A canoa não se ausenta e nem recorre a uma presença representada. É a própria coisa se dando na inter-relação das realidades. Estas não se separam, mas se conjuntam na tensão própria das facetas do real. Deste modo, o ensejo de uma embarcação que se recolhe no silêncio do rio, refere-se ao originário do homem.  E este segue na escuridão de um caminho que não se apresenta aos seus olhos, ao contrário, vela-se no enigma do que não é conhecido e nem aceito pela perspectiva racional. Então, o mistério se revela no percurso da caminhada, já que aquilo que se mostra ao mesmo tempo em que se retira pode ser entendido como o seu traço fundamental (Cf. HEIDEGGER, 2001: 25). A canoa é a nova casa da viagem no e com o rio.
Para além de uma margem que não vislumbra a outra (Cf. ROSA, 1967: 32), encontra-se a canoa habitada por um homem. Ambos na fluência do rio, atravessados pela correnteza que é sempre outra na novidade de suas águas. Chegamos, então, à questão proposta nesta seção do ensaio: a canoa simboliza a mudança ou ela se insere no “entre” do insólito? Como vimos, ela não simboliza nada por ser a própria presença da coisa, no caso, da questão que a nós se apresenta. No entanto, traz a mudança à configuração do conto e se instala como “entre” do insólito.
O rio é, ao mesmo tempo, permanência e mudança. O trânsito de suas águas gesticula o inefável de suas margens. Estas não indicam um caminho. Em vez disso, suscitam um itinerário de dúvidas e questionamentos, na medida em que apontam ao horizonte do não-saber. Mais ainda, desdobram-se na tensão vida-e-morte enquanto incursão na travessia do homem, posto que só se dão como margem porque há um fluxo de águas que as faz margear. As margens não são margens porque delimitam o curso do rio, mas porque o próprio rio doa sua condição de permanência. É neste sentido que o “entre” do insólito se apresenta: estando na emergência de uma condição que não se restringe ao que se vê com a visão, mas que se sente com o não-ver dos olhos. O in-sólito: a quebra da banalidade na dupla regência do prefixo “in-” em negar e adentrar intensivamente o que é sólito: permanência e mudança que se refluem, transitando no que não foi delimitado. Eis a proximidade com o homem: o insólito do rio no inesperado da vida do homem-humano.

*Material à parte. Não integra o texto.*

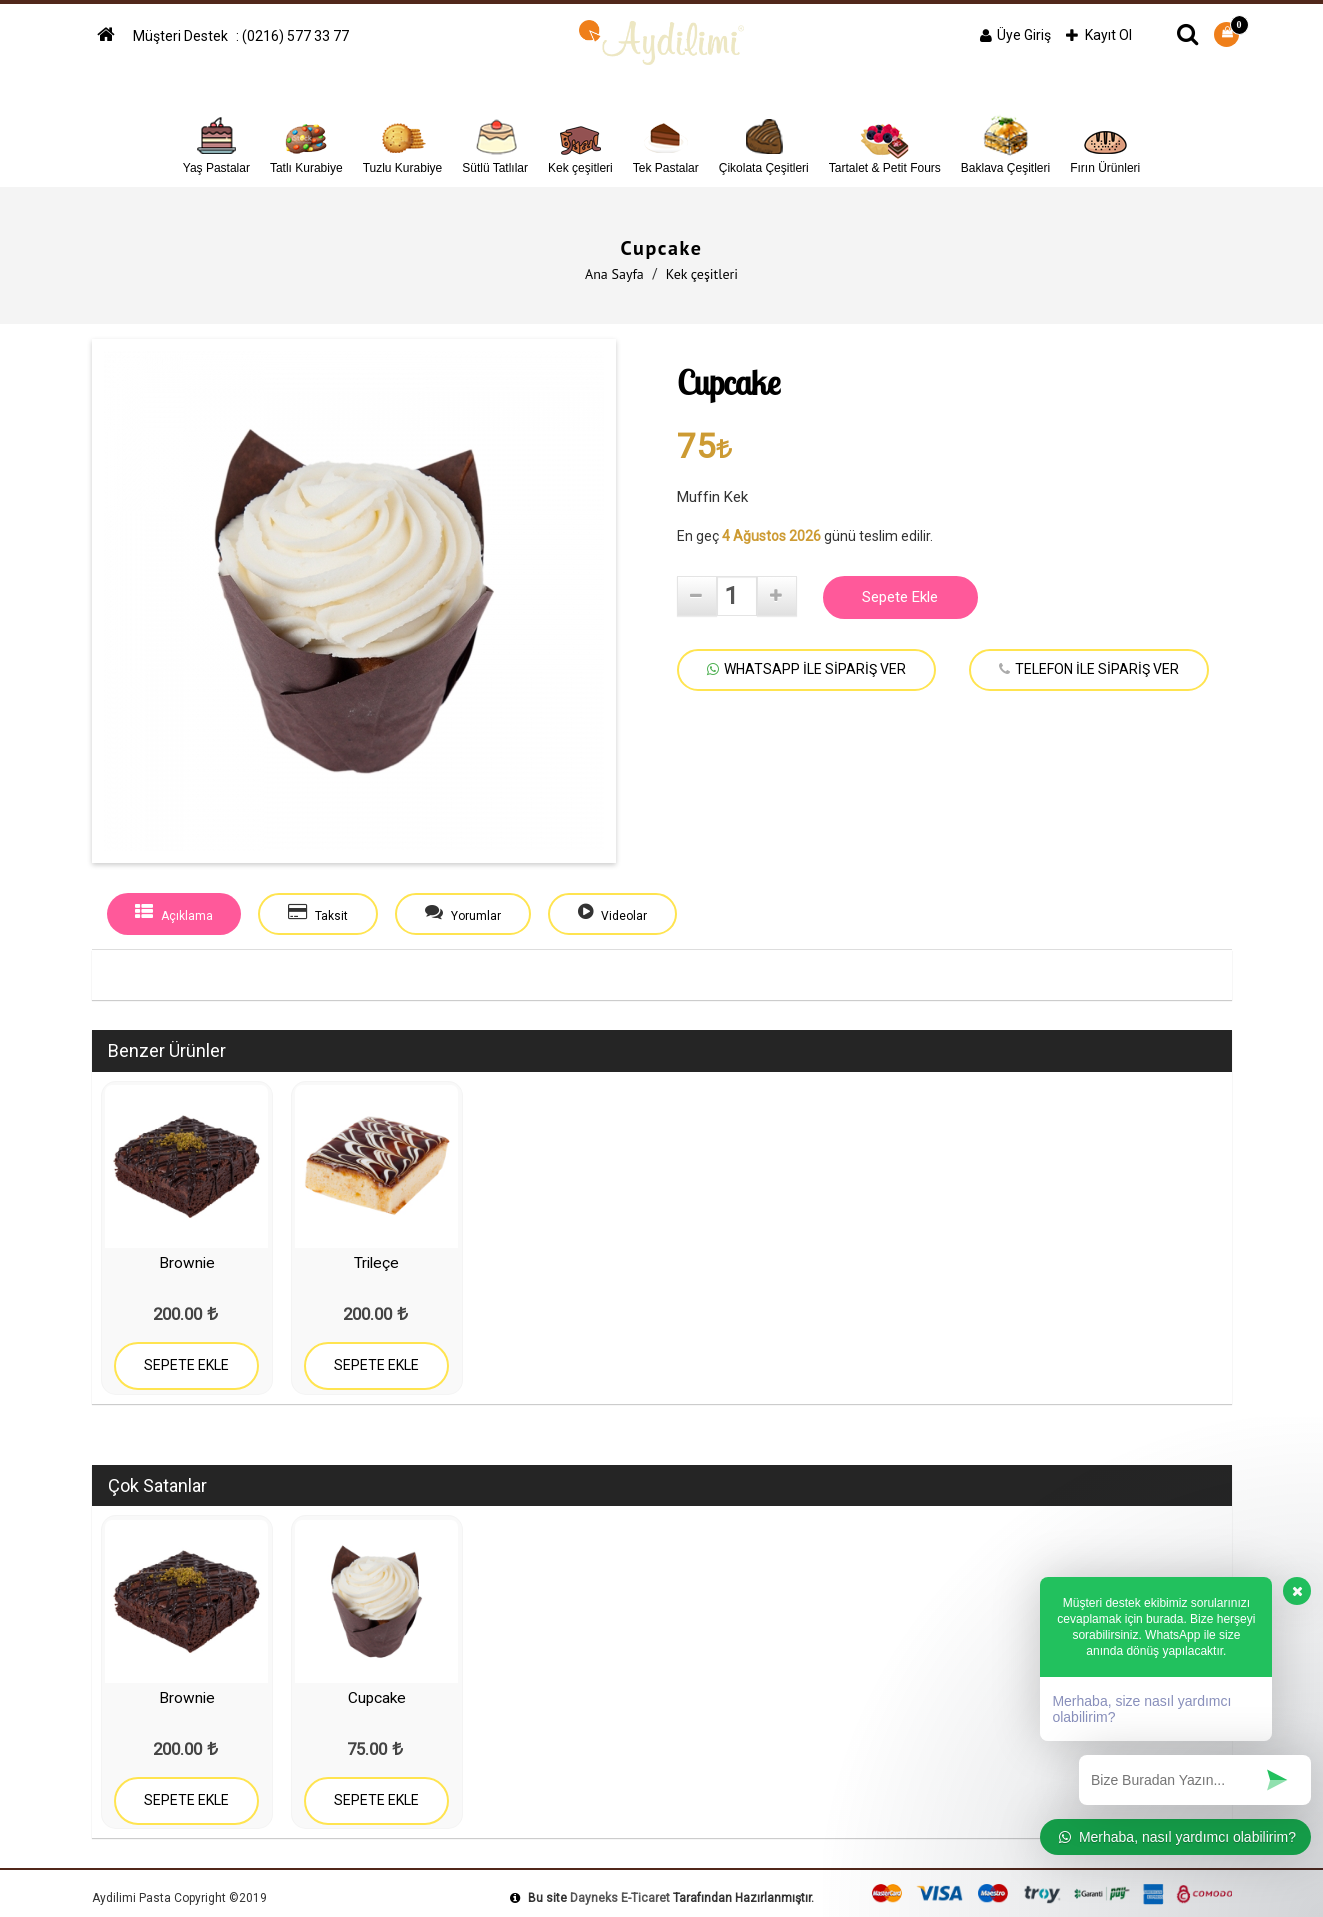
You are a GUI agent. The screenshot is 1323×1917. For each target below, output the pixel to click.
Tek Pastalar (666, 142)
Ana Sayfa (614, 274)
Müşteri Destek (182, 36)
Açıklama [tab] (174, 913)
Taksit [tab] (318, 913)
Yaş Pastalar (216, 142)
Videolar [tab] (612, 913)
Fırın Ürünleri (1105, 142)
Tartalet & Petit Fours (885, 142)
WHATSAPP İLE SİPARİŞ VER (806, 669)
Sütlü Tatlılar (495, 142)
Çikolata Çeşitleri (764, 142)
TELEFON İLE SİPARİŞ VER (1089, 669)
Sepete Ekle (900, 597)
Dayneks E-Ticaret (620, 1898)
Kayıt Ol (1099, 35)
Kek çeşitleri (580, 142)
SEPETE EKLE (186, 1365)
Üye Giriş (1015, 35)
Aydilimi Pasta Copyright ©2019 (179, 1898)
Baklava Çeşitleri (1005, 142)
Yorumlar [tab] (463, 913)
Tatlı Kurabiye (306, 142)
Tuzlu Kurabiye (403, 142)
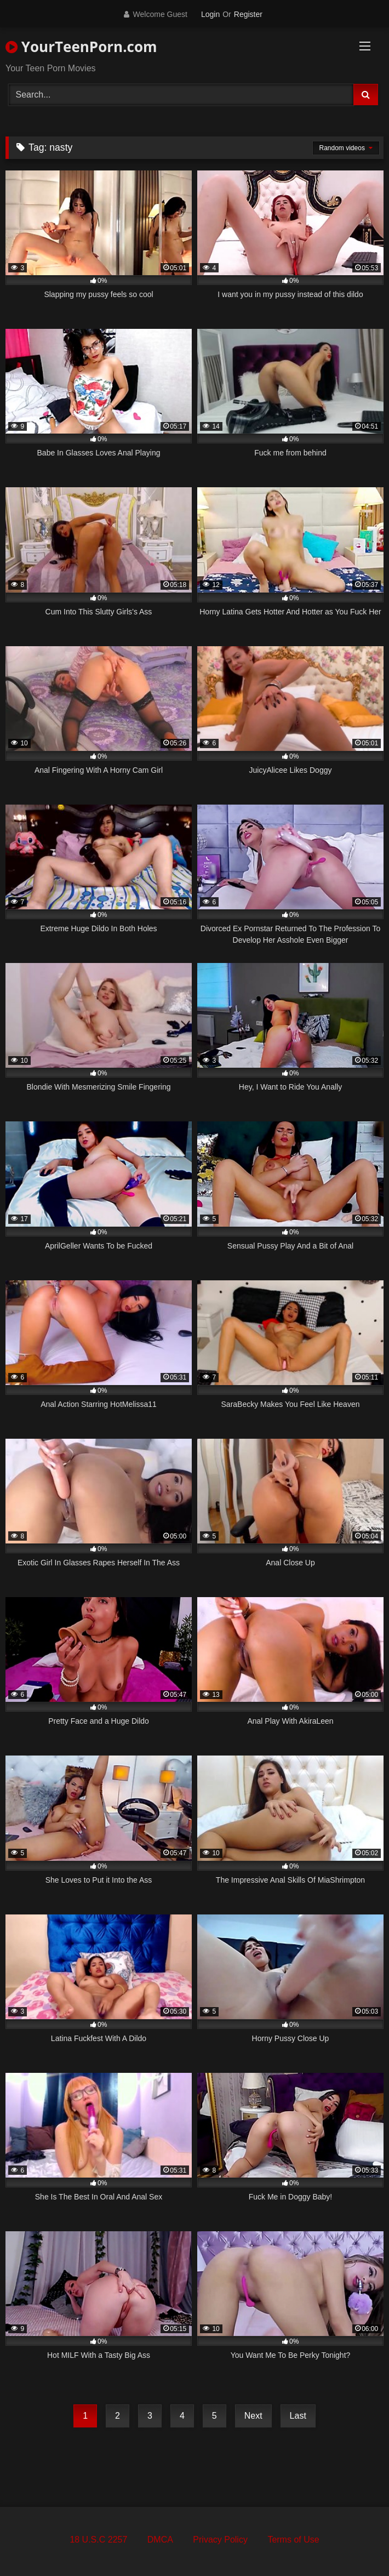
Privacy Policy (220, 2539)
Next (253, 2415)
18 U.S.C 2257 (98, 2539)
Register (248, 14)
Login (210, 14)
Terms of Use (293, 2539)
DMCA (160, 2539)
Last (298, 2415)
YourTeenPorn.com (81, 46)
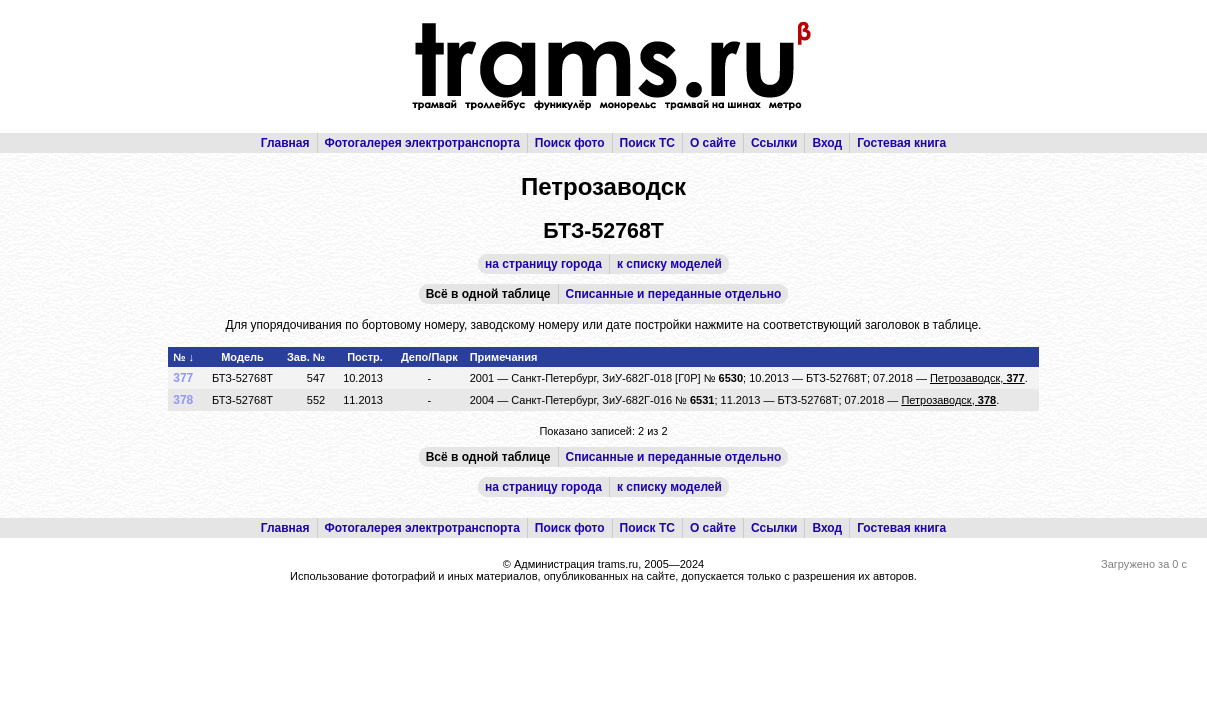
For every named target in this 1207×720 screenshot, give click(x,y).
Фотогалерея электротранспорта (422, 143)
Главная (285, 143)
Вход (827, 143)
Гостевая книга (901, 143)
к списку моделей (669, 264)
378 (183, 400)
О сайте (713, 143)
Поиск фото (570, 143)
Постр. (365, 357)
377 (183, 378)
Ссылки (774, 143)
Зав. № (306, 357)
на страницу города (543, 264)
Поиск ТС (647, 143)
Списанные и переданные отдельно (674, 294)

Agora podemos retomar as duas questões acima suspensas. Vamos à primeira: a mudança se deu no pedido de construção da canoa ou já pertencia ao pai? Ao se atentar ao pedido, o pai correspondeu à fala da linguagem, isto é, tal decisão não partiu de sua vontade, mas do lógos. Nunca realizamos o que queremos, mas o que já nos foi destinado, já que o sendo que somos se realiza destinalmente na caminhada do nosso caminho. Assim, apropriamo-nos do que nos é próprio. Mas o que é corresponder à fala da linguagem? Afinal, não somos nós que nos expressamos e, nesta pronúncia do que pensamos, a linguagem se realiza como fala?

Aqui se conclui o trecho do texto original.